» **STATED PROBLEM**
Reproduce every item below verbatim, line for line, with nothing changed.

(Items listed in a dataset)
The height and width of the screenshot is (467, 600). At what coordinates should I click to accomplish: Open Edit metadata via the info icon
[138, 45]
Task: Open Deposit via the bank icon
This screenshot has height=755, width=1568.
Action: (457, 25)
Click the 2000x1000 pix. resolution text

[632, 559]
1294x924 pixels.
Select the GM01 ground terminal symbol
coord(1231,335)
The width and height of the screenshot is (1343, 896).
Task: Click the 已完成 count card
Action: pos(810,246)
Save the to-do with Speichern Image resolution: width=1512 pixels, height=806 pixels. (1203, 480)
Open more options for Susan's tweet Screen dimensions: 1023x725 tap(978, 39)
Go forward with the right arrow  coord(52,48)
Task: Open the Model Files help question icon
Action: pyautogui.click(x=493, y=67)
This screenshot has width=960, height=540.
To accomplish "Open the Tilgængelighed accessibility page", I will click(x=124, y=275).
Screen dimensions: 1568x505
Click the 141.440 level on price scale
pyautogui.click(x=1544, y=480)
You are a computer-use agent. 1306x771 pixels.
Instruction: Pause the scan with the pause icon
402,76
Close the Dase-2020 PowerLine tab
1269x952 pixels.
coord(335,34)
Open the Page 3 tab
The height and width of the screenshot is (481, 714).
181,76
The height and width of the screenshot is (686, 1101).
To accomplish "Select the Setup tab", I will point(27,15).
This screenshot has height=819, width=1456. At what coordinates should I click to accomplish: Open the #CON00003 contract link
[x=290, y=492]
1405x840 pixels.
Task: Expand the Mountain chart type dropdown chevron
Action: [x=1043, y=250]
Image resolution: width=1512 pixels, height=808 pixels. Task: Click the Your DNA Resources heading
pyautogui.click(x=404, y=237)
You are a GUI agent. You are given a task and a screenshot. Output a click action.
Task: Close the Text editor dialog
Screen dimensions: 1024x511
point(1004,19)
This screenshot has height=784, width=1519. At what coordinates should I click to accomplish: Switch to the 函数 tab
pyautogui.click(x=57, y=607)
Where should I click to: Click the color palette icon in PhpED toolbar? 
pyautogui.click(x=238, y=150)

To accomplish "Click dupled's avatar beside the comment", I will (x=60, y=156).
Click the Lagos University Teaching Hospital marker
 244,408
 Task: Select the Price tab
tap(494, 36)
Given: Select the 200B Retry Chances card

» **SOLUTION TO THE EXERCISE**
The height and width of the screenshot is (467, 600). At what coordinates should I click to accomplish: Open Edit metadata via the info icon
[138, 45]
Task: Open Deposit via the bank icon
This screenshot has height=755, width=1568.
Action: (457, 25)
Click the 2000x1000 pix. resolution text

[632, 559]
1294x924 pixels.
Select the GM01 ground terminal symbol
coord(1231,335)
The width and height of the screenshot is (1343, 896).
Task: Click the 已完成 count card
Action: pos(810,246)
Save the to-do with Speichern Image resolution: width=1512 pixels, height=806 pixels. (1203, 480)
Open more options for Susan's tweet Screen dimensions: 1023x725 tap(978, 39)
Go forward with the right arrow  coord(52,48)
Task: Open the Model Files help question icon
Action: pyautogui.click(x=493, y=67)
This screenshot has width=960, height=540.
To accomplish "Open the Tilgængelighed accessibility page", I will click(x=124, y=275).
Screen dimensions: 1568x505
Click the 141.440 level on price scale
pyautogui.click(x=1544, y=480)
You are a computer-use agent. 1306x771 pixels.
Instruction: Pause the scan with the pause icon
402,76
Close the Dase-2020 PowerLine tab
1269x952 pixels.
coord(335,34)
Open the Page 3 tab
The height and width of the screenshot is (481, 714).
181,76
The height and width of the screenshot is (686, 1101).
To accomplish "Select the Setup tab", I will point(27,15).
This screenshot has height=819, width=1456. At what coordinates should I click to accomplish: Open the #CON00003 contract link
[x=290, y=492]
1405x840 pixels.
Task: Expand the Mountain chart type dropdown chevron
Action: [x=1043, y=250]
Image resolution: width=1512 pixels, height=808 pixels. Task: Click the Your DNA Resources heading
pyautogui.click(x=404, y=237)
You are a GUI agent. You are given a task and a screenshot. Output a click action.
Task: Close the Text editor dialog
Screen dimensions: 1024x511
point(1004,19)
This screenshot has height=784, width=1519. At what coordinates should I click to accomplish: Switch to the 函数 tab
pyautogui.click(x=57, y=607)
Where should I click to: Click the color palette icon in PhpED toolbar? 
pyautogui.click(x=238, y=150)

To accomplish "Click dupled's avatar beside the comment", I will (x=60, y=156).
Click the Lagos University Teaching Hospital marker
 244,408
 Task: Select the Price tab
tap(494, 36)
Given: Select the 200B Retry Chances card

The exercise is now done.